---------- DATA EXTRACTS

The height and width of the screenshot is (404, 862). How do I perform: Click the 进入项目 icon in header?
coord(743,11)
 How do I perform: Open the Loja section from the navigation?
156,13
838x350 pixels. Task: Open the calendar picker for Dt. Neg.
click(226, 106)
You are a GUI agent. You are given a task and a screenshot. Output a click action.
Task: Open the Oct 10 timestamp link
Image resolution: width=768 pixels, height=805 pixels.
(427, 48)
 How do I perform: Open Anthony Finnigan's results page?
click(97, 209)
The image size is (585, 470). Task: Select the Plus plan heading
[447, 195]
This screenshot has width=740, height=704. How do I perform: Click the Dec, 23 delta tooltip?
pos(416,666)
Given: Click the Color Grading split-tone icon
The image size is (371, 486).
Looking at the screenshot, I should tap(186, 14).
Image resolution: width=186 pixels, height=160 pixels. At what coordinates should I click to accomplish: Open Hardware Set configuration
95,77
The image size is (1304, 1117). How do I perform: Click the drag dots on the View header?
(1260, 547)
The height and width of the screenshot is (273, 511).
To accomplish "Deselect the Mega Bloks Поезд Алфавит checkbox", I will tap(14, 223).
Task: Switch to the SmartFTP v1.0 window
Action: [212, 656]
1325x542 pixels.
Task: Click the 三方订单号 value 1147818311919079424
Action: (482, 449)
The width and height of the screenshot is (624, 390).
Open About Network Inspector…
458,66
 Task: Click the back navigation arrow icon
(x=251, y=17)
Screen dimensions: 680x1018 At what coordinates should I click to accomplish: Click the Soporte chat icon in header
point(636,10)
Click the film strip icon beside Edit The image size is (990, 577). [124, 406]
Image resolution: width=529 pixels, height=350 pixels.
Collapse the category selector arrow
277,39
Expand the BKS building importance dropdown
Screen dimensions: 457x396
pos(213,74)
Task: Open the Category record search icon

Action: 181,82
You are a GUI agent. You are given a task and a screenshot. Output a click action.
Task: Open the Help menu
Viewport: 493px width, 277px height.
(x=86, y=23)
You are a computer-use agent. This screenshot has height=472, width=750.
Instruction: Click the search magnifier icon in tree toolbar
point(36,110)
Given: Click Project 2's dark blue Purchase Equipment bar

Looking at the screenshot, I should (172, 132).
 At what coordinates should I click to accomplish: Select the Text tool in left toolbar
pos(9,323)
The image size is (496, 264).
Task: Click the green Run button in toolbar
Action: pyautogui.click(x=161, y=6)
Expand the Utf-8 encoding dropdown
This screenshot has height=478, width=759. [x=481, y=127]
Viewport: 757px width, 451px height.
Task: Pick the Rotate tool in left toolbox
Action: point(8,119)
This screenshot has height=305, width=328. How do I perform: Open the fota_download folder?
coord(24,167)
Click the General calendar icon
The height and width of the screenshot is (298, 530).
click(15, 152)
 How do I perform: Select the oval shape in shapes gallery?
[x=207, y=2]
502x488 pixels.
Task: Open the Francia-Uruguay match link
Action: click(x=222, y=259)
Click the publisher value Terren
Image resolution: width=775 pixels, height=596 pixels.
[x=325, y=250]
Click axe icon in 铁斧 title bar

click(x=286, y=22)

--------------------

* TASK DIRECTIONS *
Write the entries out once more, exactly as they were given.

* EXERCISE SOLUTION *
The height and width of the screenshot is (404, 862). How do I perform: Click the 进入项目 icon in header?
coord(743,11)
 How do I perform: Open the Loja section from the navigation?
156,13
838x350 pixels. Task: Open the calendar picker for Dt. Neg.
click(226, 106)
You are a GUI agent. You are given a task and a screenshot. Output a click action.
Task: Open the Oct 10 timestamp link
Image resolution: width=768 pixels, height=805 pixels.
(427, 48)
 How do I perform: Open Anthony Finnigan's results page?
click(97, 209)
The image size is (585, 470). Task: Select the Plus plan heading
[447, 195]
This screenshot has width=740, height=704. How do I perform: Click the Dec, 23 delta tooltip?
pos(416,666)
Given: Click the Color Grading split-tone icon
The image size is (371, 486).
Looking at the screenshot, I should tap(186, 14).
Image resolution: width=186 pixels, height=160 pixels. At what coordinates should I click to accomplish: Open Hardware Set configuration
95,77
The image size is (1304, 1117). How do I perform: Click the drag dots on the View header?
(1260, 547)
The height and width of the screenshot is (273, 511).
To accomplish "Deselect the Mega Bloks Поезд Алфавит checkbox", I will tap(14, 223).
Task: Switch to the SmartFTP v1.0 window
Action: [212, 656]
1325x542 pixels.
Task: Click the 三方订单号 value 1147818311919079424
Action: (482, 449)
The width and height of the screenshot is (624, 390).
Open About Network Inspector…
458,66
 Task: Click the back navigation arrow icon
(x=251, y=17)
Screen dimensions: 680x1018 At what coordinates should I click to accomplish: Click the Soporte chat icon in header
point(636,10)
Click the film strip icon beside Edit The image size is (990, 577). [124, 406]
Image resolution: width=529 pixels, height=350 pixels.
Collapse the category selector arrow
277,39
Expand the BKS building importance dropdown
Screen dimensions: 457x396
pos(213,74)
Task: Open the Category record search icon

Action: 181,82
You are a GUI agent. You are given a task and a screenshot. Output a click action.
Task: Open the Help menu
Viewport: 493px width, 277px height.
(x=86, y=23)
You are a computer-use agent. This screenshot has height=472, width=750.
Instruction: Click the search magnifier icon in tree toolbar
point(36,110)
Given: Click Project 2's dark blue Purchase Equipment bar

Looking at the screenshot, I should (172, 132).
 At what coordinates should I click to accomplish: Select the Text tool in left toolbar
pos(9,323)
The image size is (496, 264).
Task: Click the green Run button in toolbar
Action: pyautogui.click(x=161, y=6)
Expand the Utf-8 encoding dropdown
This screenshot has height=478, width=759. [x=481, y=127]
Viewport: 757px width, 451px height.
Task: Pick the Rotate tool in left toolbox
Action: point(8,119)
This screenshot has height=305, width=328. How do I perform: Open the fota_download folder?
coord(24,167)
Click the General calendar icon
The height and width of the screenshot is (298, 530).
click(15, 152)
 How do I perform: Select the oval shape in shapes gallery?
[x=207, y=2]
502x488 pixels.
Task: Open the Francia-Uruguay match link
Action: click(x=222, y=259)
Click the publisher value Terren
Image resolution: width=775 pixels, height=596 pixels.
[x=325, y=250]
Click axe icon in 铁斧 title bar

click(x=286, y=22)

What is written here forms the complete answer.